Issue (i): Whether the amount recovered from permanent employees towards canteen facilities is liable to GST.
Analysis: The canteen facility for permanent employees was found to be a statutory obligation under the Factories Act and was provided under the employer-employee arrangement reflected in the meal policy. The amount recovered from such employees was treated as a perquisite-linked recovery and not as an independent taxable supply under the GST law.
Conclusion: The recovery from permanent employees towards canteen facilities is not liable to GST.
Issue (ii): Whether input tax credit is available on canteen services received for permanent employees.
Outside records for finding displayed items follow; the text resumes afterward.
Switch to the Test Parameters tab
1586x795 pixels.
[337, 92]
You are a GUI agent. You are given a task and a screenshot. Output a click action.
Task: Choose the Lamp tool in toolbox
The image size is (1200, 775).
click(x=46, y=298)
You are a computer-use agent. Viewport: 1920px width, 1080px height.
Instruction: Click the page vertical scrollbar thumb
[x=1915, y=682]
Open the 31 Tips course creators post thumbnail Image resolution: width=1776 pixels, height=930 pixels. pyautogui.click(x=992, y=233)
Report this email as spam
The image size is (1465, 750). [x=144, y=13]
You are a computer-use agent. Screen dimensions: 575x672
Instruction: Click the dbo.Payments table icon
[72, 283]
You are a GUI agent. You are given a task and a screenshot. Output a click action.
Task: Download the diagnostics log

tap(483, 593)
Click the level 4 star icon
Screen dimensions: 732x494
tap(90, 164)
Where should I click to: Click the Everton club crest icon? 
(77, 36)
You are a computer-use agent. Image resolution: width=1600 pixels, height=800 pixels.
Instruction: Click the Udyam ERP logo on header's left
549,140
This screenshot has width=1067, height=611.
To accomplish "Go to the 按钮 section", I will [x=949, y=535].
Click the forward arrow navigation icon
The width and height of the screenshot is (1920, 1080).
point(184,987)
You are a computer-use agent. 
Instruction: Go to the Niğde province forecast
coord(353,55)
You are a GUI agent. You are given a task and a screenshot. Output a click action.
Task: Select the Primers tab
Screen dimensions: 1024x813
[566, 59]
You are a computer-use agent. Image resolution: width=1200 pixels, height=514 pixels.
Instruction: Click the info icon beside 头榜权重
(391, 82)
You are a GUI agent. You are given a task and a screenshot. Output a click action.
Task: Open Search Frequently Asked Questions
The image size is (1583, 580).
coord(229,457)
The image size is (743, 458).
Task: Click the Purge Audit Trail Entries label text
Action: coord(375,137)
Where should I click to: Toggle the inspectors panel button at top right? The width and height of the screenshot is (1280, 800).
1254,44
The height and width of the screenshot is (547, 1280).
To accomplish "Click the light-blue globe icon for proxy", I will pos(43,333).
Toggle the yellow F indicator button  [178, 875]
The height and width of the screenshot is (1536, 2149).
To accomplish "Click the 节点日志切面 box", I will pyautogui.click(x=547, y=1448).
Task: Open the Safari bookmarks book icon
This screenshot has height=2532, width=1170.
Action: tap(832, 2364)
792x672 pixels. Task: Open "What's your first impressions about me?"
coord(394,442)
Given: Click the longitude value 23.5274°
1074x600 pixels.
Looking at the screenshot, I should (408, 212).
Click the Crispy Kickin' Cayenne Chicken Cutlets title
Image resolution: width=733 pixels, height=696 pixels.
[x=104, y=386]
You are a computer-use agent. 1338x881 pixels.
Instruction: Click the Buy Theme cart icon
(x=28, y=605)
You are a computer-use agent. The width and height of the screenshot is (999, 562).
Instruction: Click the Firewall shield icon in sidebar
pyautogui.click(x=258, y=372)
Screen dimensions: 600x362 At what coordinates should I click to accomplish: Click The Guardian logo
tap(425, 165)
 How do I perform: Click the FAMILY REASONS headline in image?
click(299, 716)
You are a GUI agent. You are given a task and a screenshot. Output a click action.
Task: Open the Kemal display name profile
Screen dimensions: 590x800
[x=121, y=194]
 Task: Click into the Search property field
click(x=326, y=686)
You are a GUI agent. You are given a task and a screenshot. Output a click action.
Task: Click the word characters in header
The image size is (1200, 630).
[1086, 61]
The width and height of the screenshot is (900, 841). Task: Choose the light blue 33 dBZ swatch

Analysis: The canteen service was held to be an obligatory facility under the Factories Act, and the restriction in the blocked credit provision was read with the statutory proviso allowing credit where the employer is legally obliged to provide the facility. Credit was, however, confined to the portion of cost borne by the applicant and not to the employee-funded portion.
Conclusion: Input tax credit is available on canteen services for permanent employees to the extent of the applicant's own cost burden.
Issue (iii): Whether input tax credit is available on canteen services provided to deputed employees, business travellers and temporary workers.
Analysis: These categories were held not to fall within the employer-employee relationship of the applicant. The subsidised canteen recovery from them was treated as consideration for outward supply, but the corresponding input tax credit was denied because the credit restriction applied to food and beverages and the statutory obligation-based exception was unavailable.
Conclusion: Input tax credit is not available on canteen services provided to deputed employees, business travellers and temporary workers.
Issue (iv): Whether input tax credit is available on kitchen utensils and equipment used for the canteen.
Analysis: The utensils and equipment were used in connection with a canteen arrangement falling within the blocked-credit framework for food and beverage-related supplies. The claimed business nexus was held insufficient to override the credit restriction.
Conclusion: Input tax credit is not available on kitchen utensils and equipment used for the canteen.
Final Conclusion: The ruling grants relief only in relation to the tax treatment and credit claim connected with permanent employees, while denying relief for deputed personnel, business travellers, temporary workers and the canteen equipment claim.
Ratio Decidendi: A statutory employer-mandated canteen for employees is not a taxable supply when recoveries are made from permanent employees, and input tax credit on such canteen services is admissible only to the extent permitted by the mandatory-employment exception, while recoveries from non-employees remain taxable and blocked-credit restrictions continue to apply.